Two of his most valued employees are body-shop alumni who have worked on hot-rod cars, and he depends on their skill at applying the several signature coatings of iridescent automobile-grade urethane paint. Castle appreciates the musculature of classic cars and is doubtlessly the only academic in the region streaking past the sagging barns and solos in his slant-nosed Porsche 911 Turbo or his 1970 Jaguar E-type convertible, parked in the garage next to his wife’s John Deere Gator. A rare Nash-Healey, the first American sports car made after the Great Depression, is somewhere in the throes of restoration.

‘I like oddball,’ Castle admits. ‘I really haven’t had the money to buy million-dollar cars. I mean, Marc Newson can buy a million-dollar car – which he’s done.’ One senses Newson’s headlights glowing challengingly in Castle’s rear-view mirror. Castle’s daughter, an editor for Taschen who lives in Paris, is doing a book on Newson. There is some fascination with the Newson studio’s versatility, its ability to rethink restaurants, watches or a line of hoodies for G-Star Raw.

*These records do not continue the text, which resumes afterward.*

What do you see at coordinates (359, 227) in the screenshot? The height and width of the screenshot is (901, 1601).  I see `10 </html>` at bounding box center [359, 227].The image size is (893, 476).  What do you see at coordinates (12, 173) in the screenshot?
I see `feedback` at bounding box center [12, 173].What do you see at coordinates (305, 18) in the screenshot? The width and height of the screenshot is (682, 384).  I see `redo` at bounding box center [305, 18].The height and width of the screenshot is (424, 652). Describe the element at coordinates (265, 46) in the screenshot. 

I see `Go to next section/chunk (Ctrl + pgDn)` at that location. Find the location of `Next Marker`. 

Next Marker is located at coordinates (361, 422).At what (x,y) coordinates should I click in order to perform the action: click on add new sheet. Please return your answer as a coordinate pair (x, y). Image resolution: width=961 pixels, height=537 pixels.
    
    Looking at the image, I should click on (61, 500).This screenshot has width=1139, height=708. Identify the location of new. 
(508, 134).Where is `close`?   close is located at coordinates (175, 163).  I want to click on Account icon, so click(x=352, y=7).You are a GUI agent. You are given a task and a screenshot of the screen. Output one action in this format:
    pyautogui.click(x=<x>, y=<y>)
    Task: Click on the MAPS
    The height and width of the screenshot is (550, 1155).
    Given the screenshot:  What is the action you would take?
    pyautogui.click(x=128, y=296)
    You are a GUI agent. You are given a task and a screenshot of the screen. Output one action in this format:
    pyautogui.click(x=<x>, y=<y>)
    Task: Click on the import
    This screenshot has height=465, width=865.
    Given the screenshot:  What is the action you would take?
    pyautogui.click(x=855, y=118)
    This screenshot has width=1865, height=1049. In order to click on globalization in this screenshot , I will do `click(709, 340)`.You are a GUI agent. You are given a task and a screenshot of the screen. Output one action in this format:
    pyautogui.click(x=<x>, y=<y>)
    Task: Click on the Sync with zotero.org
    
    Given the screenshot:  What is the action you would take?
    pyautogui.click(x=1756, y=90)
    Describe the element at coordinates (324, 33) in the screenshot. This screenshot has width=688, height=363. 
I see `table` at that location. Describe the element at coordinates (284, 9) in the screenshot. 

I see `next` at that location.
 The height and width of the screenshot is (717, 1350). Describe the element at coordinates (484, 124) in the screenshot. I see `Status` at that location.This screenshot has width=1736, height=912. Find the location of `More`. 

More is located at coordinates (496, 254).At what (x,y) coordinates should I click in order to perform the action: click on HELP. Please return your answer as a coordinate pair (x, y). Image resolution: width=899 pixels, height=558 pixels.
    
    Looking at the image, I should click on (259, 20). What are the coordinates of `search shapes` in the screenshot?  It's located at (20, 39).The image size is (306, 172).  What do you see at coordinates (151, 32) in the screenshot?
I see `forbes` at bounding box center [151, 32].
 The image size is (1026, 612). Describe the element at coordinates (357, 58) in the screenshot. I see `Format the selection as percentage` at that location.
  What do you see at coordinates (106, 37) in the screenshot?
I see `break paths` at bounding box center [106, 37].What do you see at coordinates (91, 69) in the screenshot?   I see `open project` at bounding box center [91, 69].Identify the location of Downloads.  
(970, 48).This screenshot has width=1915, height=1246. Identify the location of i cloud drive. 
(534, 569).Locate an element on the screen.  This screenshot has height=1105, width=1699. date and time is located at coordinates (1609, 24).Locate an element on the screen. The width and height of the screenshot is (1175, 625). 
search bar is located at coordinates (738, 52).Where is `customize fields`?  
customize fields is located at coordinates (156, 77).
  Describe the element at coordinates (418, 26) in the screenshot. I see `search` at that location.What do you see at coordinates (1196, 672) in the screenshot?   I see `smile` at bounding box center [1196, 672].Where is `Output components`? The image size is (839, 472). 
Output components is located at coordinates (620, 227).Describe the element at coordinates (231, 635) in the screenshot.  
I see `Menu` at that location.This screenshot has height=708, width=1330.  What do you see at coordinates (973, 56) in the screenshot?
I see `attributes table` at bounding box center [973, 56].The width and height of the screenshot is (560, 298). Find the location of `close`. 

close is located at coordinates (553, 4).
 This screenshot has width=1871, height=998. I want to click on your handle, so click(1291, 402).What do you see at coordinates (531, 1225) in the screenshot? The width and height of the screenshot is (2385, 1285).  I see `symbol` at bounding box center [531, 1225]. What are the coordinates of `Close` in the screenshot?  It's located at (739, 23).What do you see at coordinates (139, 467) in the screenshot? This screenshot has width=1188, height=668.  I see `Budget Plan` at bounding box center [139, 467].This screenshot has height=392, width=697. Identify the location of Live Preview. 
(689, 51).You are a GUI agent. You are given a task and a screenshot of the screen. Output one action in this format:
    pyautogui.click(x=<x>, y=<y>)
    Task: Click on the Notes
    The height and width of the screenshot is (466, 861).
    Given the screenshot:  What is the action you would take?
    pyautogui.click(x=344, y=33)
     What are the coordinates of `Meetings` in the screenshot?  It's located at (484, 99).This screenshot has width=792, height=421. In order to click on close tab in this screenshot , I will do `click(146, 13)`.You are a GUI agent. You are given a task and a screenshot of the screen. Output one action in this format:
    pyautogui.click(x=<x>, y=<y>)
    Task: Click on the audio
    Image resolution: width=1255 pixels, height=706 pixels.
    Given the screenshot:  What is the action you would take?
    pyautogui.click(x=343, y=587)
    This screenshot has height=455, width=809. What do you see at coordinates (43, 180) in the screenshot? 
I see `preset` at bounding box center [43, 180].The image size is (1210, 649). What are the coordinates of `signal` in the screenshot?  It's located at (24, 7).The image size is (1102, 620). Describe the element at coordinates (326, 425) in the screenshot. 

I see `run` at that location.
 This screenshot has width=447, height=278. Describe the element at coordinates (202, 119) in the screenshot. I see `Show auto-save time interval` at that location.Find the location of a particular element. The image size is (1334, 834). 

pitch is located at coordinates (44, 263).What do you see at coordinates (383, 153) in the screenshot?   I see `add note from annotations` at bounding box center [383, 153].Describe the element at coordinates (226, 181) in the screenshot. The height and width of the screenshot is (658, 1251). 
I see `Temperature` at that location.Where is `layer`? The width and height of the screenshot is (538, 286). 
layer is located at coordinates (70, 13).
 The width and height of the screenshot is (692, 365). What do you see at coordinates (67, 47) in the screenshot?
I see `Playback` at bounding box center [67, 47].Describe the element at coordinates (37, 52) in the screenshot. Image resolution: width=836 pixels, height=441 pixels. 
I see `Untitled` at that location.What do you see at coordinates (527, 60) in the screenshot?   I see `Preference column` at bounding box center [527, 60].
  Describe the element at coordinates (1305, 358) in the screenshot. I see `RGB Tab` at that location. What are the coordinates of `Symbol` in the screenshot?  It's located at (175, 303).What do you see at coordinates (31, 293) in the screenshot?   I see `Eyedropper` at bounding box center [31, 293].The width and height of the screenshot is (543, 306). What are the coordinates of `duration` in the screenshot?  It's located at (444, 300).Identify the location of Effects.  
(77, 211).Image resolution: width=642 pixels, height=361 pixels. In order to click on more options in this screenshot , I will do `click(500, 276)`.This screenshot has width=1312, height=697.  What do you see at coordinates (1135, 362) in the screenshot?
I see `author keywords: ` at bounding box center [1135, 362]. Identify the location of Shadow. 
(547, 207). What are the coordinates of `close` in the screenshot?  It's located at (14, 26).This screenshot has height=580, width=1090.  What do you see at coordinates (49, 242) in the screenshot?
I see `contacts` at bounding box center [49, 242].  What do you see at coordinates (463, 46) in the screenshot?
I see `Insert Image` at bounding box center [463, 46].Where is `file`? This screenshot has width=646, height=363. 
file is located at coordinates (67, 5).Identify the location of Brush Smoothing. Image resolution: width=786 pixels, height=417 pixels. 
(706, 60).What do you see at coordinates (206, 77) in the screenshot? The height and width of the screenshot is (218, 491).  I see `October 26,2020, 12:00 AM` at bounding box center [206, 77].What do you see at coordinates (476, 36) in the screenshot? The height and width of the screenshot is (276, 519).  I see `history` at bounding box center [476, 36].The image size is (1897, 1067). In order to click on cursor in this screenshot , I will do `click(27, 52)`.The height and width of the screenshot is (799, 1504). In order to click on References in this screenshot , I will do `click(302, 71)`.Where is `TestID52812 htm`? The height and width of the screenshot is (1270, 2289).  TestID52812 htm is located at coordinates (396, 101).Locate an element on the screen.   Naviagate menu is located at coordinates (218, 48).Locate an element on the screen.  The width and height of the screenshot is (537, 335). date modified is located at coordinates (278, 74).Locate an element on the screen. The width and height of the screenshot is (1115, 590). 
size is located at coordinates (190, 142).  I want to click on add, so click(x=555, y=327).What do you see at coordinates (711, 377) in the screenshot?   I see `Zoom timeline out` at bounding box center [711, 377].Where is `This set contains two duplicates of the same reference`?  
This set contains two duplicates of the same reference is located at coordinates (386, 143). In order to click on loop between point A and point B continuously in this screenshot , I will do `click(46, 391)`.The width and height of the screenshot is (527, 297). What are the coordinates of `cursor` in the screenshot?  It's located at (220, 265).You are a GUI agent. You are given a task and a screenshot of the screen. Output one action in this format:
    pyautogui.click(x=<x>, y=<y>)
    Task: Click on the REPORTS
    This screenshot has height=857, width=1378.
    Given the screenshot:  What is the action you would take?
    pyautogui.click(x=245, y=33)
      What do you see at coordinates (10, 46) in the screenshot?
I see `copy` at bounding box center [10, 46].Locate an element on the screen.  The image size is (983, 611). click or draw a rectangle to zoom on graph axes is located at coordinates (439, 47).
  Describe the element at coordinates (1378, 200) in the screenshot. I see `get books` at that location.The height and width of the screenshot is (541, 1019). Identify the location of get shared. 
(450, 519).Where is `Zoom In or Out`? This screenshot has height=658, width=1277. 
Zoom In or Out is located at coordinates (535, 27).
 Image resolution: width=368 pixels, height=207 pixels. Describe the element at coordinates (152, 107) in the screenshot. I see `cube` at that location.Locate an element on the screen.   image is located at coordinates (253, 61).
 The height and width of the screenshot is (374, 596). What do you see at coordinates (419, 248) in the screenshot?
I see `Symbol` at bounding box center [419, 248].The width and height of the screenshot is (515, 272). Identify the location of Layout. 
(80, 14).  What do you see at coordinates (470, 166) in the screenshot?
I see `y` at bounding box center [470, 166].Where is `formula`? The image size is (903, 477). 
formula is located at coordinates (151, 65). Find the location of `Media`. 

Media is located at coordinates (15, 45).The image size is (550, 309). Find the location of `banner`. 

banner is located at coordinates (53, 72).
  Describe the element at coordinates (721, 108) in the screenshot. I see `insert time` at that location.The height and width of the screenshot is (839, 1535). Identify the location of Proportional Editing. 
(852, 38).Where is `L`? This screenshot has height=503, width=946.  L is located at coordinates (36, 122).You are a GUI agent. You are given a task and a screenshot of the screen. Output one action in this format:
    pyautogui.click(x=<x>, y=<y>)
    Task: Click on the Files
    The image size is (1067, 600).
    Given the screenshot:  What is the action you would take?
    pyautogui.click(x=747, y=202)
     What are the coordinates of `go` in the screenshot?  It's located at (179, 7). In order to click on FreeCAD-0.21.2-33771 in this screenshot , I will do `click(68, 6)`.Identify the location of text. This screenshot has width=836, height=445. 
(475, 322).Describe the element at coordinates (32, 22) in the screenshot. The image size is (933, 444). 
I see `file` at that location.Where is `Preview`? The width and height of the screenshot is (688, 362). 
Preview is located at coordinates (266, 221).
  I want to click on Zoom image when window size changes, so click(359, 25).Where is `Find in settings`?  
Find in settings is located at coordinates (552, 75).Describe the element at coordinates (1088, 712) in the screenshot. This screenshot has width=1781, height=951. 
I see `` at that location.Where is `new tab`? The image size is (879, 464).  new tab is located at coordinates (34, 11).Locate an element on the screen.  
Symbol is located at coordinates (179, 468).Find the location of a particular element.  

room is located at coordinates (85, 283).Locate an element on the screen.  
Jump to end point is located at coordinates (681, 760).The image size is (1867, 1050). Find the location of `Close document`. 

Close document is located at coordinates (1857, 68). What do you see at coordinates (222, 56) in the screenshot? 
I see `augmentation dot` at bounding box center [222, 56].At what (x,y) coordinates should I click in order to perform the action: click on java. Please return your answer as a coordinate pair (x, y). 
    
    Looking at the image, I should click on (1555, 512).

On the landing, the aluminium ‘Zombie Too’ light, designed by Castle in 1996

Castle admits he still spends most of his time thinking about chairs, and though he’d love to try newly voguish rapid prototyping – feed a photograph into a machine that then promises to laser out something cool – he doesn’t buy into the hysteria surrounding such NASA-novelty materials as titanium or carbon fibre. A torchère can look fabulous in simple poplar. ‘It really doesn’t seem to make so much difference what it’s made out of,’ he says. ‘A fibreglass chair used to be a cheap chair. Well, it really isn’t any more. If you made a chair out of concrete, which I am working on now, does that make a cheap chair? Not necessarily.’ As for the ‘Black Widow’ chairs, ‘they’re not the most comfortable,’ Castle freely allows. But they won’t hurt you, either.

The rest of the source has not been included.